- **What you are asked to do**: Lay out the material as a numbered list, from the line containing "Given: Clear the source text with the X" through the end of the material. Drop blank lines and leave out the pictures.

- **Records to use**:
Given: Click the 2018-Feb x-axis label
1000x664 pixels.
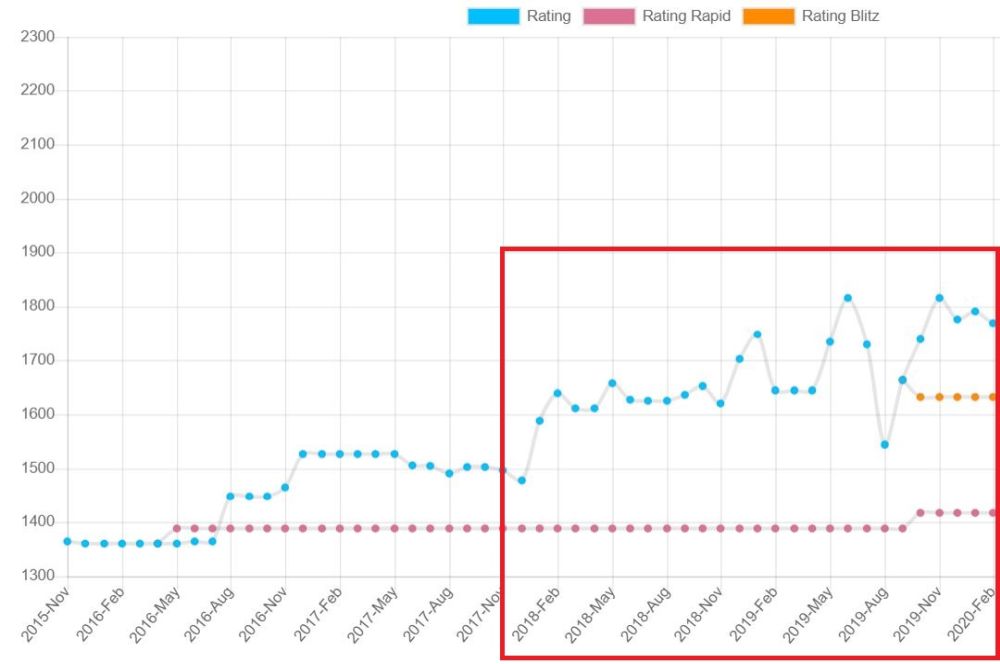Looking at the screenshot, I should click(535, 619).
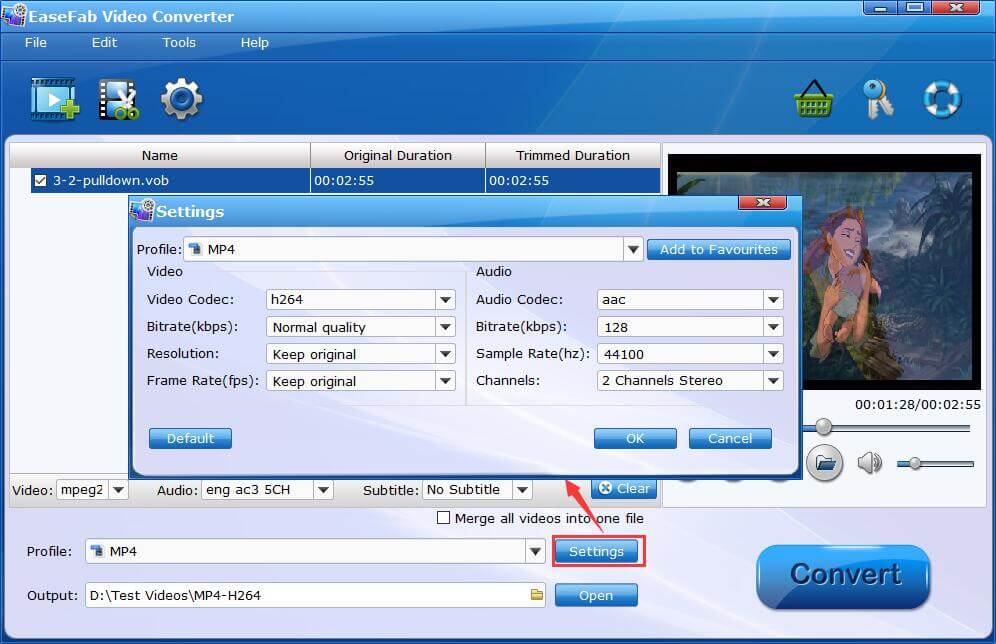
Task: Open the shopping cart purchase icon
Action: tap(814, 99)
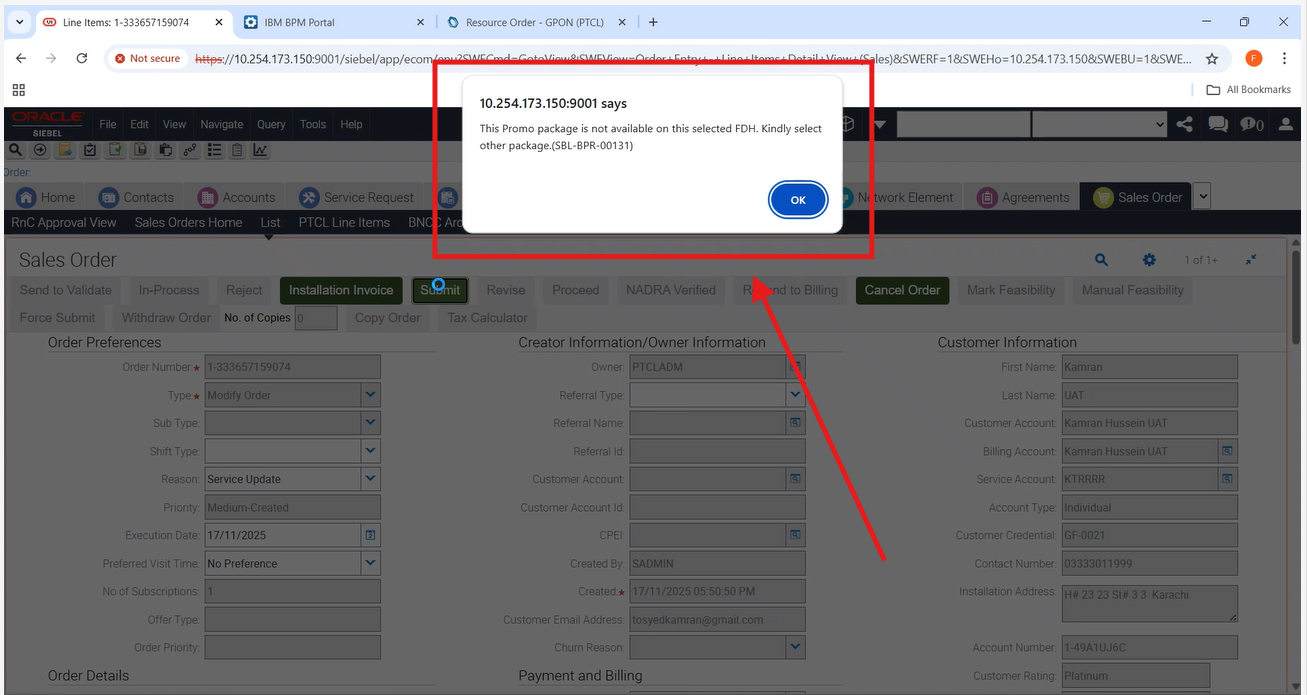This screenshot has width=1307, height=695.
Task: Switch to the Agreements screen tab
Action: point(1024,197)
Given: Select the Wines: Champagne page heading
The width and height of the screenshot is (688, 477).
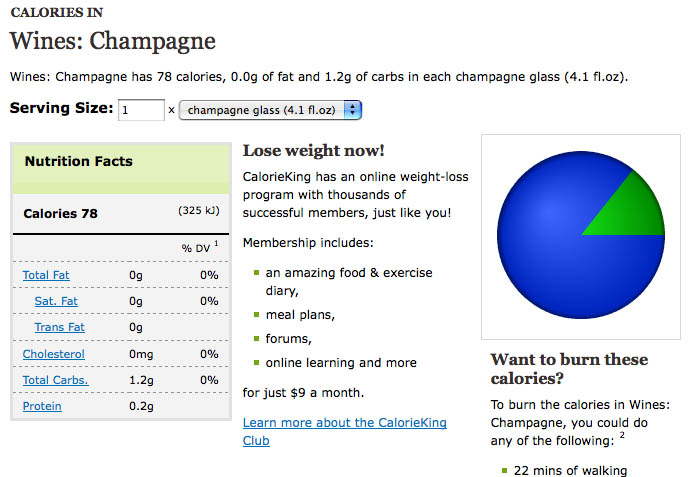Looking at the screenshot, I should [x=112, y=41].
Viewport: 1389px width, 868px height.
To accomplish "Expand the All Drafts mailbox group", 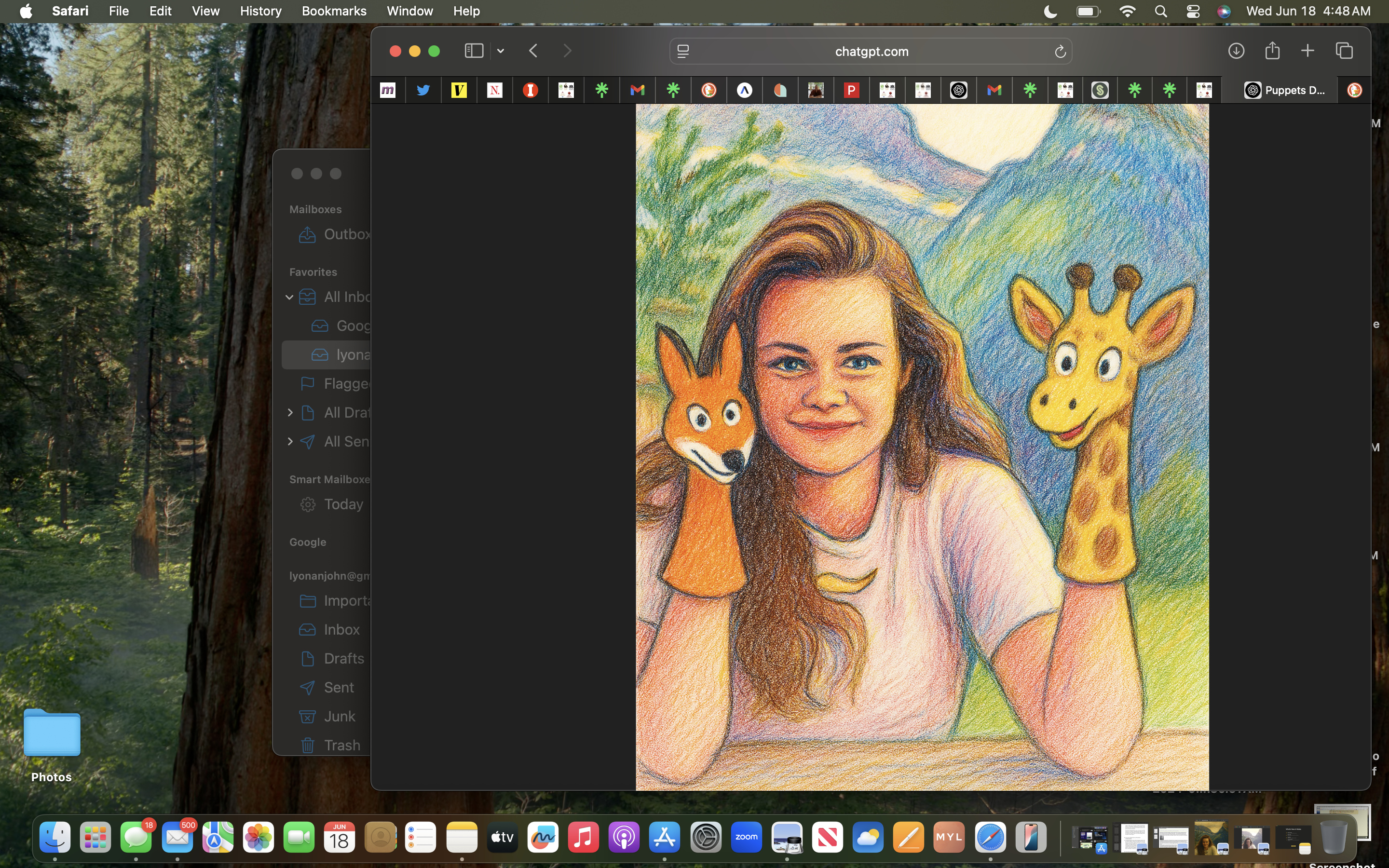I will 290,413.
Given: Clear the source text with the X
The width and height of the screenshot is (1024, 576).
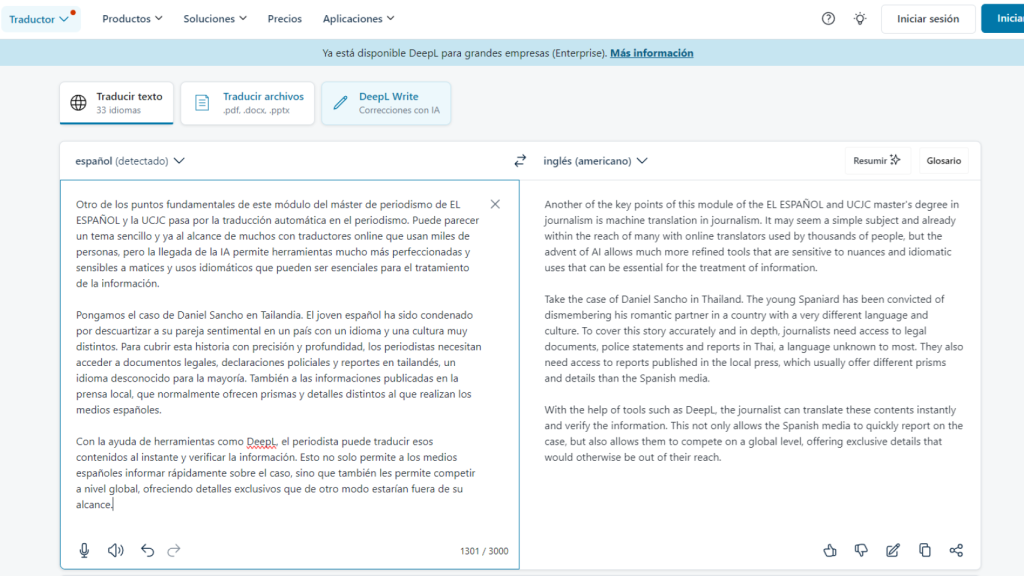Looking at the screenshot, I should (x=494, y=203).
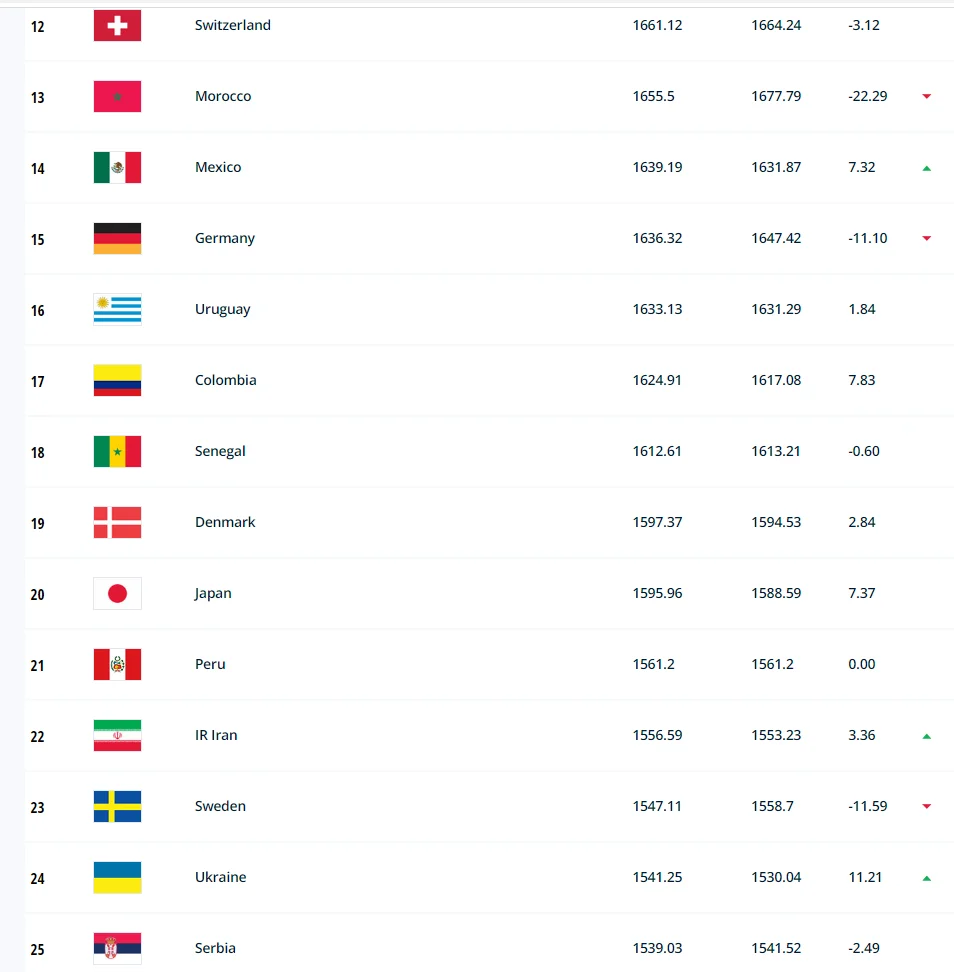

- **Finished exercise**:
1. Given: Clear the source text with the X
2. The width and height of the screenshot is (1024, 576).
3. Looking at the screenshot, I should (x=494, y=203).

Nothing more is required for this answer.